For I think that no one, who has sufficient spirituality of mind to be aware of the vast difference between the formal looking through a Chapter and the deriving from it moral light and strength, and who has made an honest endeavour after these ends in his daily reading, will assert that he has found it easy to secure them. Perhaps, if people spoke out the whole truth, they would say that

there is no religious exercise, from which they derive so little sensible edification as from this. No earnest person will allow himself to pray mechanically, or to receive the Holy Communion mechanically; but there are parts of the Holy Scripture (especially its narrative and predictive parts) which it is really very hard to read with any thing beyond attention,-which it is very hard to realize as the Voice of God communicating instruction to His People. Familiarity with the letter of the English Translation increases the difficulty. In some parts, the collocation of every sentence, and of every word in every sentence, is known to us beforehand. This deadens the impression with which haply the Truth might be received, if it now made its entrance into the mind for the first time, or if, at least, it was clothed in a new form of language, or enforced by a fresh illustration.

The present Chapter shall be devoted to the consideration of that which lies at the foundation of the whole subject-THE POSITION OF THE STUDY OF THE HOLY SCRIPTURE IN THE SCHEME OF THE MEANS OF GRACE. The relations of our subject to other portions of the vast field lying around it, I will thus be better understood.

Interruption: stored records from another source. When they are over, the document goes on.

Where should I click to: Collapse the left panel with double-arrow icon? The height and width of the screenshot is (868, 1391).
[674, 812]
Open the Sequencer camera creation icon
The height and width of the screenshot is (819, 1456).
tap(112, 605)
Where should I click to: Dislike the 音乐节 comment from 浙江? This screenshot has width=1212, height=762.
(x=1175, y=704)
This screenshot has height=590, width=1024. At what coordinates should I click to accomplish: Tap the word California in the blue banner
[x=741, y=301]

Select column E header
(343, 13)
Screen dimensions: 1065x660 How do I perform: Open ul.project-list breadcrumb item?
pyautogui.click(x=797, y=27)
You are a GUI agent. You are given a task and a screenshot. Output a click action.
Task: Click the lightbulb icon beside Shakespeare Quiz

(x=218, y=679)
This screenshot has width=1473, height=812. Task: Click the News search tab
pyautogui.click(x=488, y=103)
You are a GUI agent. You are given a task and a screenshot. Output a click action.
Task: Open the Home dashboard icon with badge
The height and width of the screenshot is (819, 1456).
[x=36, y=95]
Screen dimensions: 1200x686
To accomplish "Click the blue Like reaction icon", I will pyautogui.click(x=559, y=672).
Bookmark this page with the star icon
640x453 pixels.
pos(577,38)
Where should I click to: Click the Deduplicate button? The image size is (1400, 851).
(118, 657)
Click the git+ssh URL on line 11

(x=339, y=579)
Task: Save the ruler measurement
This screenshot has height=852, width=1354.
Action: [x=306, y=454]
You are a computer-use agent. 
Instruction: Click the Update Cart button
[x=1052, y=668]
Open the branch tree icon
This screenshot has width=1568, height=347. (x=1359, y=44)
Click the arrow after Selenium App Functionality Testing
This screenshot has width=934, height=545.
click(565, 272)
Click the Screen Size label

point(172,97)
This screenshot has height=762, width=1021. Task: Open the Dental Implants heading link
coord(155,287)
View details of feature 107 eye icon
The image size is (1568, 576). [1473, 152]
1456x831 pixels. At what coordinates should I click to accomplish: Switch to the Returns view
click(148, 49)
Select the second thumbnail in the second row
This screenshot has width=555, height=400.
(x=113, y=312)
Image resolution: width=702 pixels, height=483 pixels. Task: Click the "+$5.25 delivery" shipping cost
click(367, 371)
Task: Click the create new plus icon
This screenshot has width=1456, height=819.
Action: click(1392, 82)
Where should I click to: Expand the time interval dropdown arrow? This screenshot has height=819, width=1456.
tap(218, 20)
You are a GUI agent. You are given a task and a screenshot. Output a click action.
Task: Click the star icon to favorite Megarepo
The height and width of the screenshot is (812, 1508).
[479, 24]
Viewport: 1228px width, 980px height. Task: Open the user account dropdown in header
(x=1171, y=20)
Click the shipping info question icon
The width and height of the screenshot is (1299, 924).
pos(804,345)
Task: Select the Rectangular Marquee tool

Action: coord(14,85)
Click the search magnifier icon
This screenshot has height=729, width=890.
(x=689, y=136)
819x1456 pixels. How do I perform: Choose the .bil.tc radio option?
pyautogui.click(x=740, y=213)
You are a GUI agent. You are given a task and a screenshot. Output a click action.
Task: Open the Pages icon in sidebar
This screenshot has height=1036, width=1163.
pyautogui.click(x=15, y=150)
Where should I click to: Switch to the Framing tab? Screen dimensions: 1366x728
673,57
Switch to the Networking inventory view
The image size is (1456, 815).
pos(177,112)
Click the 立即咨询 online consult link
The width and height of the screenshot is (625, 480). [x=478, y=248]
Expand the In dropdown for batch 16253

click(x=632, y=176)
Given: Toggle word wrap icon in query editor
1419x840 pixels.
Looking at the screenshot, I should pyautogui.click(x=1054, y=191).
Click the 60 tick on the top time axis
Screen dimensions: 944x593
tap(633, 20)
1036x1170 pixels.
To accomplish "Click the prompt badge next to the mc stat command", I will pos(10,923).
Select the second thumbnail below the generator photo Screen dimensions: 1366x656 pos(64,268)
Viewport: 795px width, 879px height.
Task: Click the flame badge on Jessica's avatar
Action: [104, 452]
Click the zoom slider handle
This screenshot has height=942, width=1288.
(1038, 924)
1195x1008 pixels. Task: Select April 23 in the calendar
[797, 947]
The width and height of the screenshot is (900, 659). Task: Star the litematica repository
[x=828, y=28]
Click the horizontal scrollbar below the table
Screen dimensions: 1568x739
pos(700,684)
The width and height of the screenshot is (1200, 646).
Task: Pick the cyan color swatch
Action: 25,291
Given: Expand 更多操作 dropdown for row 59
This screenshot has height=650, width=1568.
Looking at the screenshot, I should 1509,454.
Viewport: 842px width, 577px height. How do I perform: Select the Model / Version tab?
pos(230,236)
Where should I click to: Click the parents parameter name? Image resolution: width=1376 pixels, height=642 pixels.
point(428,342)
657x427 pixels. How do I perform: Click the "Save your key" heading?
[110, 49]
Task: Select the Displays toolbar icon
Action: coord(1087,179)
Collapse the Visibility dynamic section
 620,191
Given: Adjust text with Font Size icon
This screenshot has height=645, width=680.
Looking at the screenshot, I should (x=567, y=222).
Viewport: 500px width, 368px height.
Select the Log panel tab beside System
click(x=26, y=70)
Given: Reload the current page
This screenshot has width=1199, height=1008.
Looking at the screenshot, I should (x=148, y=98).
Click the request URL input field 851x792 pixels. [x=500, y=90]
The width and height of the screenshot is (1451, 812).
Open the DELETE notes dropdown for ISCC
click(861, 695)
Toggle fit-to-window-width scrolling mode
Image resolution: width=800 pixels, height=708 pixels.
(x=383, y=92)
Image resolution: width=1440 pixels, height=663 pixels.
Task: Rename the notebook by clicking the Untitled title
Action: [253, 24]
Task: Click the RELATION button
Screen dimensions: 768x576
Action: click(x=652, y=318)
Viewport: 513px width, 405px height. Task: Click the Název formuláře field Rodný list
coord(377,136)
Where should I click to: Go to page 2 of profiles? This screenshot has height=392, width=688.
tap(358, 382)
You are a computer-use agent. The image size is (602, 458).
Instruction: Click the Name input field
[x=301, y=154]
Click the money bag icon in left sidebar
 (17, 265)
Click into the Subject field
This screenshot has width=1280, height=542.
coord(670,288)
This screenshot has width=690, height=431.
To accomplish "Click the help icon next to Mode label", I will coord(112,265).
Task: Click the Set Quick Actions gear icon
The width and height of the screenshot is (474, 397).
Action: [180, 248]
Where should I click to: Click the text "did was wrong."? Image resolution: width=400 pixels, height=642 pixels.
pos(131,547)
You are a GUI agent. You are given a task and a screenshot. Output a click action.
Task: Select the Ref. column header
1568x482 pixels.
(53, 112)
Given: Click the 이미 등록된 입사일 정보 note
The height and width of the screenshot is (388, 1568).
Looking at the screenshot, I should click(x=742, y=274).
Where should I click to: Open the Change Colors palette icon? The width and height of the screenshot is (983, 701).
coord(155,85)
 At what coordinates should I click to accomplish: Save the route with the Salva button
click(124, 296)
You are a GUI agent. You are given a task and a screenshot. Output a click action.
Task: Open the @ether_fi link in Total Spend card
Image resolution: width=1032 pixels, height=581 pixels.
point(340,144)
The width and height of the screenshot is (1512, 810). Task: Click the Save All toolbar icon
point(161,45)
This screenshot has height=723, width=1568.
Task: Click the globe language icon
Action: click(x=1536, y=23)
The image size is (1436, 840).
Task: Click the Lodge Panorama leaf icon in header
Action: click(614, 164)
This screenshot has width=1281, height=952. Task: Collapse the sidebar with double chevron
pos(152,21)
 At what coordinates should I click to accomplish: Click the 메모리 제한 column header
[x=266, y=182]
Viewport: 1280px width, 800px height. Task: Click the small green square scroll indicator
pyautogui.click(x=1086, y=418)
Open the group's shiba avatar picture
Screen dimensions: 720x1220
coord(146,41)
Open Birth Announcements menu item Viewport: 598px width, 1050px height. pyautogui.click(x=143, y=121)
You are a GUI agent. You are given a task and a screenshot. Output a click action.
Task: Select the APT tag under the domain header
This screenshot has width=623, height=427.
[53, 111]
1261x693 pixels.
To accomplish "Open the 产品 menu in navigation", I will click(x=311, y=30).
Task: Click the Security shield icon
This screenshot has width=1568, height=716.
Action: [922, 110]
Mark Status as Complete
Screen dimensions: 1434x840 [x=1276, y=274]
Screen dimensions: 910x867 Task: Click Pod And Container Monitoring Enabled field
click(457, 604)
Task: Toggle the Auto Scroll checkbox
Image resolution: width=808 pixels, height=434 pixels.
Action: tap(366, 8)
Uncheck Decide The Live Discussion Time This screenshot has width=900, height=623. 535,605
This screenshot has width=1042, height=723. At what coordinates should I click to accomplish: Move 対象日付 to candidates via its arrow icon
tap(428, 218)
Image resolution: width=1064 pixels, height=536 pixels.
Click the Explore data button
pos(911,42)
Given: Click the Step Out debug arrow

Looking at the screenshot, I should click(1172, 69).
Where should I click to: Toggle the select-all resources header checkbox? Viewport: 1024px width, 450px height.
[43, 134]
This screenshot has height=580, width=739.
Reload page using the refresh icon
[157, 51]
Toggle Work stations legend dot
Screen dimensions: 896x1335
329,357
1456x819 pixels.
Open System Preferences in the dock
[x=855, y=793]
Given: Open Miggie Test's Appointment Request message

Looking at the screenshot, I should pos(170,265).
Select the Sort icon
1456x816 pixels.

What is the great end and purpose of the Dispensation under which we live? It is to make men one with God-partakers of the Divine Nature. This is the great end. All means and

instruments find their fulfilment, all hopes and desires find their consummation, here. When the union of man with God, by our participation in the Divine Nature, is achieved, the object of the whole Scheme of Redemption is achieved. Christ descended from Heaven, and took our nature, and suffered in it, in order that, through His Mediation, -through the instrumentality of His Passion and Grace, we might be lifted up into a participation of the Divine Nature.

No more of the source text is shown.